Our experimental methods detected a high number of genomic regions without prior knowledge of RNA production. To combine the information of our experimental approaches, and useful data from colleagues, we developed a computational tool to generate for data-driven genome annotation files. Here, we combine methods informing on the 5´-end, 3´-end and the middles of RNAs. Then, based on the data, we identify transcripts and RNA isoforms. In a proof-of-concept study on Arabidopsis on budding yeast, we could show that our genome annotations matched experimental data on gene boundaries better than commonly used community annotations. We also identified several thousands of RNAs that were lacking in the annotations. Our release of the genome annotation files promises to impact research in this area.
The molecular characterization of FLAIL offers a strong case-study of a trans-acting lncRNA. We focused on a strong foundation by utilizing several strategies to generate mutations of FLAIL. Mechanistic dissection revealed a cellular mechanism of FLAIL as an accessory spliceosomal RNA that affects alternative splicing of the LACCASE 8 mRNA to promote expression and repress flowering. Genetic analysis of double mutants confirmed that FLAIL and LAC8 act in one pathway to repress flowering.
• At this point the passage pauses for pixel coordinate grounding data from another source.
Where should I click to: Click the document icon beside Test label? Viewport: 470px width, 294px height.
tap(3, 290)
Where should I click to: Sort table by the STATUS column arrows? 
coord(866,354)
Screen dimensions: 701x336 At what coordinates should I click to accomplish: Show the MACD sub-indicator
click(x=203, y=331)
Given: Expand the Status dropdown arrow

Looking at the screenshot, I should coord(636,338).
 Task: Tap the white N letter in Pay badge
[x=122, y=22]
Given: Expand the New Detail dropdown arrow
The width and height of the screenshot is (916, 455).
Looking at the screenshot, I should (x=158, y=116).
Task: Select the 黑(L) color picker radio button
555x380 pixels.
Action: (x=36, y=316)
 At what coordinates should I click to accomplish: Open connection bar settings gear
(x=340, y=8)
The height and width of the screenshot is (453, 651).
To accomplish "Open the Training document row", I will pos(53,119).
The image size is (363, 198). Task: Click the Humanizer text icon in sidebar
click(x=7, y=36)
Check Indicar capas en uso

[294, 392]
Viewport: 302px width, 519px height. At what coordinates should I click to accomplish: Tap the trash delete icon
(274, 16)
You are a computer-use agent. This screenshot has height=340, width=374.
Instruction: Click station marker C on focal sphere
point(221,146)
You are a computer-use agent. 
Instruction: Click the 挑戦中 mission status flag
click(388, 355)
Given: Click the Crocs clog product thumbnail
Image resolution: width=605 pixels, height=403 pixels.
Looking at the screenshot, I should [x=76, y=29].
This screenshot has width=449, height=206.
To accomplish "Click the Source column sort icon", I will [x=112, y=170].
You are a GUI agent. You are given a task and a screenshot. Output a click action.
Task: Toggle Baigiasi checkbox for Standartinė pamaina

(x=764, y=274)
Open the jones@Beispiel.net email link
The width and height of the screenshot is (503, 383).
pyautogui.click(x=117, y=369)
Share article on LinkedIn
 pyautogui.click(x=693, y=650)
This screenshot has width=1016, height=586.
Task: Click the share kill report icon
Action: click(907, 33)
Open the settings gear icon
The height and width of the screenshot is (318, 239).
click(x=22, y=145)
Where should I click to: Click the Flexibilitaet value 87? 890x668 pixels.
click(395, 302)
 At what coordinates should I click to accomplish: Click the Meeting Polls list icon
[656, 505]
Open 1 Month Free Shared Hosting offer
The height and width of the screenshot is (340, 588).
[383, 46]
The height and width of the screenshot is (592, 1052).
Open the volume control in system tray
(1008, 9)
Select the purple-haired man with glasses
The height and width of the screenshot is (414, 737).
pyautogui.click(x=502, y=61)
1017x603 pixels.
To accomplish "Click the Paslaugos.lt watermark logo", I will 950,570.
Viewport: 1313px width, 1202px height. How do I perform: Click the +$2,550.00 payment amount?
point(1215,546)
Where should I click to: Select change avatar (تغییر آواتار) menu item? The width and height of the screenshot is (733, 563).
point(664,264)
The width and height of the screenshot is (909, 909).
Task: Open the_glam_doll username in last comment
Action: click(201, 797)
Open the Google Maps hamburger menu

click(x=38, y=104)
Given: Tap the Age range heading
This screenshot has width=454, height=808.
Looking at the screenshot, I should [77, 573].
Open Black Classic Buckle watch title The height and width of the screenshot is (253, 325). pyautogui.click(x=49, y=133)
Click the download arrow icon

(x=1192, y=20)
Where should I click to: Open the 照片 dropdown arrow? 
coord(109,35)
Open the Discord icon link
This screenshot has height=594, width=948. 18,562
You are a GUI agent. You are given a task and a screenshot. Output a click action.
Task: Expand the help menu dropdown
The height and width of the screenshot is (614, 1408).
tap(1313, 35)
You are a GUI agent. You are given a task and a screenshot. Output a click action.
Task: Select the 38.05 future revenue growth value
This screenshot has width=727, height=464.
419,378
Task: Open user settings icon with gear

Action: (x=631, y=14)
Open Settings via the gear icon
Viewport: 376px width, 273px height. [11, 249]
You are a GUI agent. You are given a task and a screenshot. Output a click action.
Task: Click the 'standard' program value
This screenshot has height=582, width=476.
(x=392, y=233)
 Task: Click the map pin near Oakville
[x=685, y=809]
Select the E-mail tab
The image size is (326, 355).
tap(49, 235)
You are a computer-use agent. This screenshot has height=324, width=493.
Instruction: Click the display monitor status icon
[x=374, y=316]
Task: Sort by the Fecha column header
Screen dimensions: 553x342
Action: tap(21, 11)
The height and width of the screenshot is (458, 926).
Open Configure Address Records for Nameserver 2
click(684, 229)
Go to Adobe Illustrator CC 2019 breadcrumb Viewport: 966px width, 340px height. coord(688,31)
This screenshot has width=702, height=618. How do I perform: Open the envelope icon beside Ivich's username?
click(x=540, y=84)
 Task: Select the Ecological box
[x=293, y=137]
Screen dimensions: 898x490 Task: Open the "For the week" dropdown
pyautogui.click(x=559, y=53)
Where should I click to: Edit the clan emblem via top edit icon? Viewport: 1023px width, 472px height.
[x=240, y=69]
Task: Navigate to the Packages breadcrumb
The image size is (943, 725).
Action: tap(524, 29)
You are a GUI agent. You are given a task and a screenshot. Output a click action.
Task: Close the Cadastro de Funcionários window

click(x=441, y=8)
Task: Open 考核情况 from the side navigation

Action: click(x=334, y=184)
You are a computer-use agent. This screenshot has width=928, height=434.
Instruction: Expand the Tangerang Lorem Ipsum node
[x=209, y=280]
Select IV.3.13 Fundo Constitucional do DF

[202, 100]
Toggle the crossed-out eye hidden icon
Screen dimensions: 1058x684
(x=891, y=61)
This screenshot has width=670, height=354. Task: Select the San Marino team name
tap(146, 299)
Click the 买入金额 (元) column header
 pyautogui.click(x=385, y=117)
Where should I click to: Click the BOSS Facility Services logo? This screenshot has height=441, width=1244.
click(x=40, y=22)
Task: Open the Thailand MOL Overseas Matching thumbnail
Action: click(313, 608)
The genetic dissection of my proposal informed on chromatin-based pathways that shape the molecular decisions to activate or repress TSSs overlaid by another transcription unit. The ChIP-seq data for chromatin modifications relies on peptide antibodies. However, exactly these reagents are connected to the reproducibility crisis in life sciences, where antibodies against the same modifications give different results. To control for the variation of peptide antibodies, we collaborated with Epicypher, and used their K-Met-stat panel designed as internal control reagents in epigenome profiling experiments. We are preparing this manuscript for publication including all data on the K-met-stat panel. Moreover, we performed epigenome profiling using CUT&Tag instead of ChIP-seq. The combination of CUT&Tag and specific antibodies was necessary to improve our input data for the computational identification of tTI in Arabidopsis seedlings. Learning how to identify this mechanism was a key goal of PUNCTUATION. We identified tTI based on improved resolution of TSSs, detection of read-through and overlapping transcription and CUT&Tag data. We estimate that tTI represses mRNA initiation at about 2.000 gene promoters in Arabidopsis seedlings. Excellent chromatin-based flags for RNAPII elongation are H3K4me1 and H3K36me2.